Jul 3, 2025 02:25 PM in response to RHaddock1

Thanks for sharing all the details — it sounds really confusing, but you’re definitely not alone in this. Here's what likely happened and how you can fix it, explained in simple terms.


When you deleted photos from iCloud.com, those photos were removed from your iCloud account. But since your iPhone had iCloud Photos turned on, your phone was still trying to keep everything in sync with iCloud. At first, it may have looked like nothing changed on your iPhone, but soon after, it started syncing the changes — which likely caused it to re-download some of the photos locally. That’s probably why your phone’s storage went up instead of down.


Then, when you emptied the Recently Deleted folder, it permanently deleted the photos from both your iPhone and iCloud. At this point, your phone was likely downloading high-quality versions of the remaining photos, which can take up a lot of space. This explains why both your iPhone storage stayed high and your iCloud storage started increasing again, even though you had just deleted a lot of photos.


To fix this, the first thing you should do is go to Settings > Photos and make sure “Optimize iPhone Storage” is turned on. This setting helps save space by keeping smaller, low-resolution versions of photos on your phone while the full versions stay in iCloud. If this setting is off, your iPhone will keep the full-size versions, which take up much more space.


Once “Optimize iPhone Storage” is on, your iPhone won’t free up space immediately — it takes time. The phone needs to be plugged into power, connected to Wi-Fi, and left alone for a while to start replacing the big photo files with smaller ones. This process might take a day or two, especially if you have thousands of photos.

It’s important that you don’t manually delete more photos right now. Let the iPhone finish syncing with iCloud on its own. Deleting more photos while the system is still trying to sort things out can make the problem worse.


You can keep an eye on your photo storage by going to Settings > General > iPhone Storage > Photos. It might still show a high number at first, but once the optimization starts working, you should see that number go down gradually.


If after a couple of days the storage is still too high, you can try turning off iCloud Photos temporarily. When prompted, choose “Remove from iPhone” (not “Download”). This will clear out local copies. After a short wait, you can turn iCloud Photos back on, and your phone will start downloading only the smaller, optimized versions. Just make sure everything is already backed up to iCloud before doing this step.

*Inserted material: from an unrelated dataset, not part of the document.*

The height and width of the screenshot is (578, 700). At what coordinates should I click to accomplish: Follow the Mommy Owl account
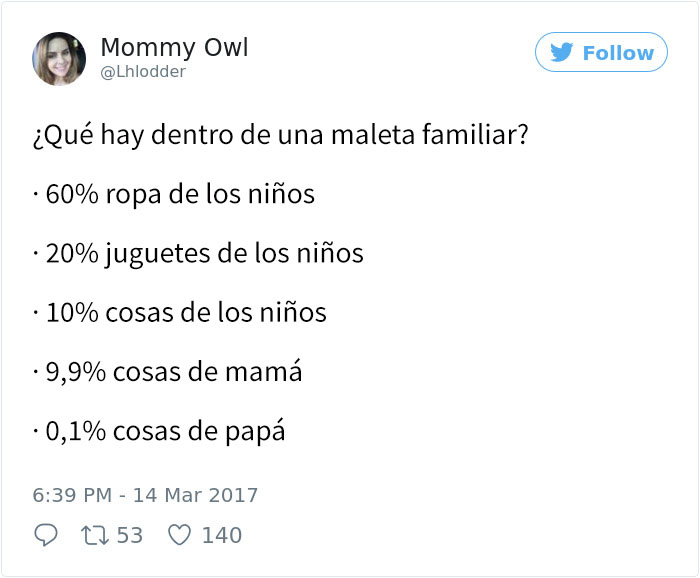(601, 52)
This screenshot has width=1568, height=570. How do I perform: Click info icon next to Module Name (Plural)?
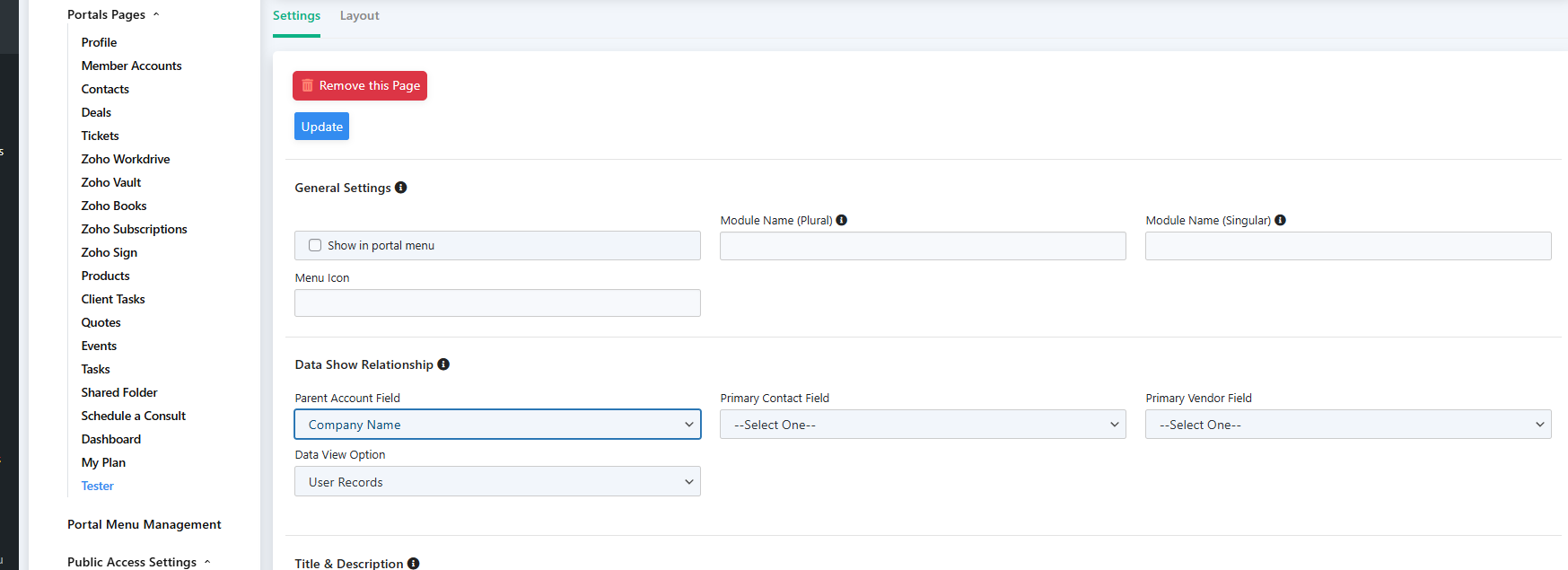pyautogui.click(x=842, y=220)
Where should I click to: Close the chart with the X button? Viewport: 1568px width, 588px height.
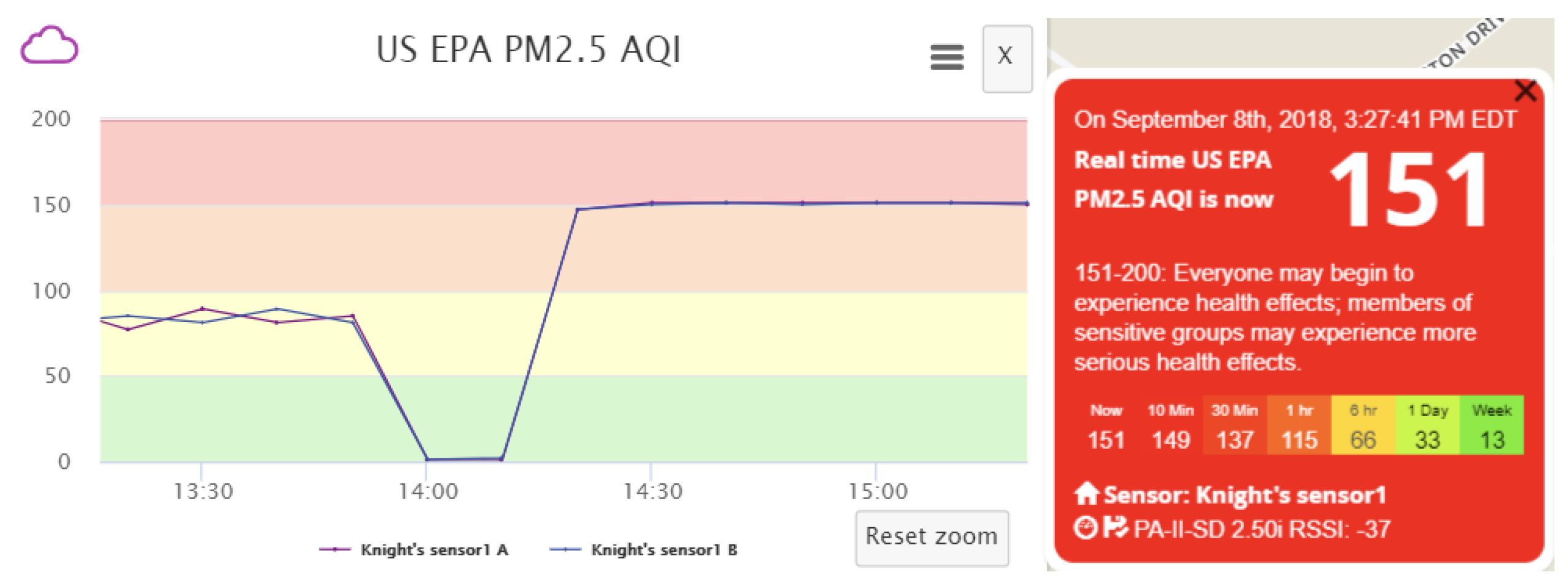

In short, what you’re seeing is your phone trying to keep up with the changes from iCloud. It might take a little time, but if you enable “Optimize iPhone Storage” and stay connected to Wi-Fi, your storage should gradually go back down to normal.

Jul 30, 2025 08:58 AM in response to zinacef

I’m glad to see this question posted. It’s the same thing for me - storage going up after deleting large items.


I have no change in iPhone storage since deleting almost 20 GB of video files - which was from 9 videos - and probably less than 200 photos.


I deleted everything from the “Recently Deleted” folder - which says it’s removing from the iPhone and iCloud.


I’ve always had “Optimize iPhone” storage turned on.


I also did a hard restart.


The first 3 videos were deleted on Monday, 3 yesterday, and 3 today. The photos deleted were sprinkled between Monday and Tuesday.


I read where you mentioned deleting more could make it worse!


Could the issue be the photos being slowly deleted via iCloud that are sprinkled between various years (so random locations) that have to be removed?


I’ll keep in mind your suggestion about turning off photos being saved to iCloud.


——- Of course as I’m typing this out to you - my storage dropped 4 GB!!! 🤦🏻‍♀️ Now just another 16 GB to go!





Jul 30, 2025 09:16 AM in response to jacquegj

You don't say why you're deleting stuff. Is your iPhone too full? How full? Do you have at least 10% of your storage free? If not, then the iPhone will struggle with operations-- it will even have a hard time deleting things. You may need to find other items to delete first, like apps. Until you get room on the phone, things will be hard.


It sounds like the phone may have been able to get past a roadblock, so that may speed things up. But you need to keep the storage on your phone with at least 10% free.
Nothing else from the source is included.